## Tugas yang Diberikan a
Terjemahkan kalimat "Tetapi tahun ini, para kepala keluarga bisa bernafas lega, karena shalat Tarawih berjamaah sudah bisa diselenggarakan di masjid-masjid." dari teks tentang shalat Tarawih ke dalam bahasa Inggris.

Kepala keluarga menjadi imam bagi makmum yang merupakan anggota keluarganya. Bagi yang sudah siap, hal itu merupakan perkara mudah.

Stok hafalan Al Quran mencukupi untuk menunaikan shalat Tarawih yang 11 rakaat. Meski tak cukup, membaca surah yang sama berulangkali juga tidak mengapa. Agama tidak melarangnya, meski tetap lebih afdhol (lebih utama) membaca surah yang berbeda.

Kondisi ini memunculkan meme menggelitik di media sosial yang menggambarkan imam membaca surah yang sama di saat Tarawih.

Apa pun, hikmah yang bisa diambil, setiap kepala keluarga yang juga imam (pemimpin) saat shalat harus siap, minimal hafal Juz 30, atau minimal Surah 101 (Al Qari’ah) hingga Surah 114 (An Nas).

Tetapi tahun ini, para kepala keluarga bisa bernafas lega, karena shalat Tarawih berjamaah sudah bisa diselenggarakan di masjid-masjid.

Dampak tertahan dua tahun, tahun ini gairah shalat berjamaah semakin meningkat. Ghirah (semangat) beragama terlihat membuncah.

Di awal-awal Ramadhan, masjid terlihat penuh. Di sebagian daerah, jamaah hingga ke halaman, bahkan hingga ke jalan.

Sedekah berbuka

Suka cita bisa shalat Tarawih berjamaah menjalar di seluruh Nusantara, dari Sabang hingga Papua. Umat Islam di berbagai kampung, desa, dan kota, tampak memadati masjid dan mushala untuk melaksanakan shalat Tarawih berjamaah sebelum menunaikan ibadah puasa di bulan Ramadhan 1443 Hijriah, Sabtu malam (2/4).

Sehari sebelumnya, sebagian Umat Islam sudah melaksanakan Shalat Tarawih lebih dahulu. Mereka berpegang pada hasil hisab Muhammadiyah yang menyatakan awal Ramadhan jatuh pada Jumat malam (1/4) dan keesokan harinya sudah puasa.

Perbedaan awal puasa lazim terjadi di Indonesia. Hal itu terjadi sejak dulu karena metode rukyat (melihat hilal bulan baru) bisa menghasilkan hal yang berbeda jika menghitung (hisab) bulan baru dengan menggunakan Ilmu Falak (astronomi).

Catatan elemen antarmuka
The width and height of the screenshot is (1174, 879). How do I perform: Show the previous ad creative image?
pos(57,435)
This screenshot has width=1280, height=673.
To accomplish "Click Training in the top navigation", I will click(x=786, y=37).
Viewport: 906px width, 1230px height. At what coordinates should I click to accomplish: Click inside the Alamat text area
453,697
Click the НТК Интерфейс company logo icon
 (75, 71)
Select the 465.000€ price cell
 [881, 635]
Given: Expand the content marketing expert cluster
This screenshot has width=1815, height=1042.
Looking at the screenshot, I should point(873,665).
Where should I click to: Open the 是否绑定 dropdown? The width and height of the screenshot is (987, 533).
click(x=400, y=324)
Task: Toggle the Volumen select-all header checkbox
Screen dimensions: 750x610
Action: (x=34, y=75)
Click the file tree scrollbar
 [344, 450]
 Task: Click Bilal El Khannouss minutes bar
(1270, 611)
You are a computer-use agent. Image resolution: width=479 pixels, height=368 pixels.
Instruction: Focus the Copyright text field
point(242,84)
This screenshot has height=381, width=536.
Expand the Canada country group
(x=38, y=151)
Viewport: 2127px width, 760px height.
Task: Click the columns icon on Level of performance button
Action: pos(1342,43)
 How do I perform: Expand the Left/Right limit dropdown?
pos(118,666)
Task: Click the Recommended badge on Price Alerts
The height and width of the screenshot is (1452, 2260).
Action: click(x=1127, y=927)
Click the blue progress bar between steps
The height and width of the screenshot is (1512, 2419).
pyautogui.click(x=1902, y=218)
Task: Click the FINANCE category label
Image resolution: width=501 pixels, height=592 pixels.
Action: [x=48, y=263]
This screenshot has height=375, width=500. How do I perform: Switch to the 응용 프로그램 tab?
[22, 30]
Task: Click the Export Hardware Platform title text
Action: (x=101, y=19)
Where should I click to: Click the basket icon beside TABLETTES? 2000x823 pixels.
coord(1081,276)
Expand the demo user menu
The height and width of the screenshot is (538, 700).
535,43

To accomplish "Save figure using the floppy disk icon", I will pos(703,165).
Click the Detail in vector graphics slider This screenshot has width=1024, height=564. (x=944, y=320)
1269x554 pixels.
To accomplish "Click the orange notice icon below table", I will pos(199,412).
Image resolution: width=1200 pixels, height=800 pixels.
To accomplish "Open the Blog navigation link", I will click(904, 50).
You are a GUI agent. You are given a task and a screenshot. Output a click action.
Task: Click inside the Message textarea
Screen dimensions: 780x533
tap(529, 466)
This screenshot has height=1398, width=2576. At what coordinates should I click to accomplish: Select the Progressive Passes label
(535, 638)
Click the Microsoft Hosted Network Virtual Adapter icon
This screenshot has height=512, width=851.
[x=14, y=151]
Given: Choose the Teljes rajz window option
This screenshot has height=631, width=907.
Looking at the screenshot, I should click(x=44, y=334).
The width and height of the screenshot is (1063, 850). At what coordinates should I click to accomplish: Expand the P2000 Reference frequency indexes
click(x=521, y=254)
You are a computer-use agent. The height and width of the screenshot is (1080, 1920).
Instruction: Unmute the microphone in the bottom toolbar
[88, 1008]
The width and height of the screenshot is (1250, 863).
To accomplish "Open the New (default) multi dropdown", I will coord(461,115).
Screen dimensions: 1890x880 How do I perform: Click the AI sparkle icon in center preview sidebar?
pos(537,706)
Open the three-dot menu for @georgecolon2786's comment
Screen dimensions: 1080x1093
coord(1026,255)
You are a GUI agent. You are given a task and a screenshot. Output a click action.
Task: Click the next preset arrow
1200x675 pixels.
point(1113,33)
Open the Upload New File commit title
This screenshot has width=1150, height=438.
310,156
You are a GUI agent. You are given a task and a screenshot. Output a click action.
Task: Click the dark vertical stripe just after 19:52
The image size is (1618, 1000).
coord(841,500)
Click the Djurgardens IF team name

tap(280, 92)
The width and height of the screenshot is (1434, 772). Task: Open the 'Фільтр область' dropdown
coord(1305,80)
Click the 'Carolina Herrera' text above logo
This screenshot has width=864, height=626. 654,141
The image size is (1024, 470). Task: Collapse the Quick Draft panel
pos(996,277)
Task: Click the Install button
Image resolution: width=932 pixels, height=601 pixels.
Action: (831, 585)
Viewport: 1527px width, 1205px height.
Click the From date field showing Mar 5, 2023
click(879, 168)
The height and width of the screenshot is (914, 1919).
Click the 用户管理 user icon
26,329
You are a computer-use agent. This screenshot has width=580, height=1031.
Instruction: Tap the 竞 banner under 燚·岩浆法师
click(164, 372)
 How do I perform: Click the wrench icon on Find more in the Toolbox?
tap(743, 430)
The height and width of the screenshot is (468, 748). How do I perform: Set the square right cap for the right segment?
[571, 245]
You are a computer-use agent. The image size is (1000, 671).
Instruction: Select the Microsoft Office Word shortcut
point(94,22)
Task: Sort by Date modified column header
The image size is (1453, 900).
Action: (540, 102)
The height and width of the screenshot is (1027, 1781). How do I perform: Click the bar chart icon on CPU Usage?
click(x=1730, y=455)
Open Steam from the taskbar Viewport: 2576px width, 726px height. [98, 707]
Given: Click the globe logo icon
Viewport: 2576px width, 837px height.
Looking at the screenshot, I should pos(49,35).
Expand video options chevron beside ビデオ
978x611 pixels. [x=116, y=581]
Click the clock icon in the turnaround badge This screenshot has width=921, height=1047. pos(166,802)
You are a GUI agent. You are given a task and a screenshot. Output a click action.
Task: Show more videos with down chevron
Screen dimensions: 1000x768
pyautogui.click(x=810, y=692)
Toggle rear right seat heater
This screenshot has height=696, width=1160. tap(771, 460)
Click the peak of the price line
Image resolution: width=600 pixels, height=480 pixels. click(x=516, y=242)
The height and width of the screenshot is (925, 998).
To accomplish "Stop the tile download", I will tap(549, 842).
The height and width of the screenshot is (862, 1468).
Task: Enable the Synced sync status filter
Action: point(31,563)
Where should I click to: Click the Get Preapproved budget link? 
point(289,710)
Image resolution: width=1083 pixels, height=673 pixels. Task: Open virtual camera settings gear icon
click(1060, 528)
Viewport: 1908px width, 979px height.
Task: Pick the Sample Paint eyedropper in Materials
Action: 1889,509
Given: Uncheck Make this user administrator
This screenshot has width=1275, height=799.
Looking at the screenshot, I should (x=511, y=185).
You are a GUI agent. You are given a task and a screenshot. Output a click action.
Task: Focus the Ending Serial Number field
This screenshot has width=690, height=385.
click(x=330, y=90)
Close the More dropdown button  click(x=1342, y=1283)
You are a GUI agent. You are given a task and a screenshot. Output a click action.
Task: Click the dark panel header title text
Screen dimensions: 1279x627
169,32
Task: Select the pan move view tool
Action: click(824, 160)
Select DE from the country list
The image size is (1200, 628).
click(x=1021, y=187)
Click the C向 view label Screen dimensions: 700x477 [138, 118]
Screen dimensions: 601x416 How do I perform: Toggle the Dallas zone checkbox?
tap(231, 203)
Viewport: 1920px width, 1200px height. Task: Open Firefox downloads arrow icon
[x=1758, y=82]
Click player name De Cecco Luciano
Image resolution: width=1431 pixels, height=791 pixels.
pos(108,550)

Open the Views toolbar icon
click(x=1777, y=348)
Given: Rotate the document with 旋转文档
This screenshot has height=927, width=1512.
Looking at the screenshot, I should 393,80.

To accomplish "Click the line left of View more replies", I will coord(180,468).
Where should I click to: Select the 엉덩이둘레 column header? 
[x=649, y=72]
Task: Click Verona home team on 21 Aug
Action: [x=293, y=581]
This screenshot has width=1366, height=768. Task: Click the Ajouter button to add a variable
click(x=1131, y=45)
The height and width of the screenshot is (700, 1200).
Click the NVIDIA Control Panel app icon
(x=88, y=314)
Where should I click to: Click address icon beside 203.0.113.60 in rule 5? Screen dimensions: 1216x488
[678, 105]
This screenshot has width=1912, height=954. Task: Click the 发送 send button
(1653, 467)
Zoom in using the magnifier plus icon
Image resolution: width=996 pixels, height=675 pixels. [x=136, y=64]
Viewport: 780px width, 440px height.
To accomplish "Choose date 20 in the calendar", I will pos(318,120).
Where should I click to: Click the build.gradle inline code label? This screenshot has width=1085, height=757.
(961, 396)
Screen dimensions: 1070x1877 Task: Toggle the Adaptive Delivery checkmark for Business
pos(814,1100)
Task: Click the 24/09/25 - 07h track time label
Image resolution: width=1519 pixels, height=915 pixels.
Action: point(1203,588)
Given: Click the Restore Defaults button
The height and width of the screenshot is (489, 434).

## Tugas yang Diberikan b
Ubah baris-baris dalam daftar, mulai dari baris yang memuat "Task: Toggle the Volumen" sampai dengan baris yang memuat "(1270, 611)", menjadi larik JSON berisi string dengan satu string untuk setiap baris dan tanpa baris kosong.

## Jawaban Lengkap a
But this year, heads of household can breathe a sigh of relief, because congregational Tarawih prayers can once again be held in mosques.

## Jawaban Lengkap b
[
  "Task: Toggle the Volumen select-all header checkbox",
  "Screen dimensions: 750x610",
  "Action: (x=34, y=75)",
  "Click the file tree scrollbar",
  " [344, 450]",
  " Task: Click Bilal El Khannouss minutes bar",
  "(1270, 611)"
]